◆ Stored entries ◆
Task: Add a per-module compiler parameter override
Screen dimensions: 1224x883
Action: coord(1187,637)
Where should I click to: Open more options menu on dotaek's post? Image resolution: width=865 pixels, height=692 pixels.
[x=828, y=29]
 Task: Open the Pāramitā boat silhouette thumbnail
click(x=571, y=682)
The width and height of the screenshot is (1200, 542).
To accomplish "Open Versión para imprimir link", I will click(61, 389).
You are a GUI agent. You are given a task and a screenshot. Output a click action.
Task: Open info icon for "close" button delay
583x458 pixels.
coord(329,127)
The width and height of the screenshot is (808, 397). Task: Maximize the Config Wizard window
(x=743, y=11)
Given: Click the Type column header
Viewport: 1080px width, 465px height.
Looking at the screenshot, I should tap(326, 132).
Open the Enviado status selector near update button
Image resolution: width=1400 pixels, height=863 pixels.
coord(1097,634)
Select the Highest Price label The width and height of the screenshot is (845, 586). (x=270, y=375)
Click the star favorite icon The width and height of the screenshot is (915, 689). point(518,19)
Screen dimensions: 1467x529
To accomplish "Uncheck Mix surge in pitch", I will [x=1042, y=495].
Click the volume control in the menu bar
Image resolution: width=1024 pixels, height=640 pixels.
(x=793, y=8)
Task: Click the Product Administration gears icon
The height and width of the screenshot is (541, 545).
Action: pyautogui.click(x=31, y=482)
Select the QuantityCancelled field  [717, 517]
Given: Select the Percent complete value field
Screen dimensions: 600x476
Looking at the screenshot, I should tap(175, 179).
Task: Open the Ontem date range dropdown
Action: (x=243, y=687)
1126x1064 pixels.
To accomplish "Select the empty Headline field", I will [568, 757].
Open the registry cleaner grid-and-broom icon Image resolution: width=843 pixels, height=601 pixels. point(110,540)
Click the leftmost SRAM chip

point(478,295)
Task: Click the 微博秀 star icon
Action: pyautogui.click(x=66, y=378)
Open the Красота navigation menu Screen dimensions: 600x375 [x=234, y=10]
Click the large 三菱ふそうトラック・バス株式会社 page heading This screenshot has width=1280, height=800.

◆ WHAT YOU ARE ASKED TO DO ◆
Once a line of the records is found to contain "accomplish", copy it out.

◆ RESPONSE ◆
To accomplish "Open Versión para imprimir link", I will click(61, 389).
To accomplish "Uncheck Mix surge in pitch", I will [x=1042, y=495].
To accomplish "Select the empty Headline field", I will [568, 757].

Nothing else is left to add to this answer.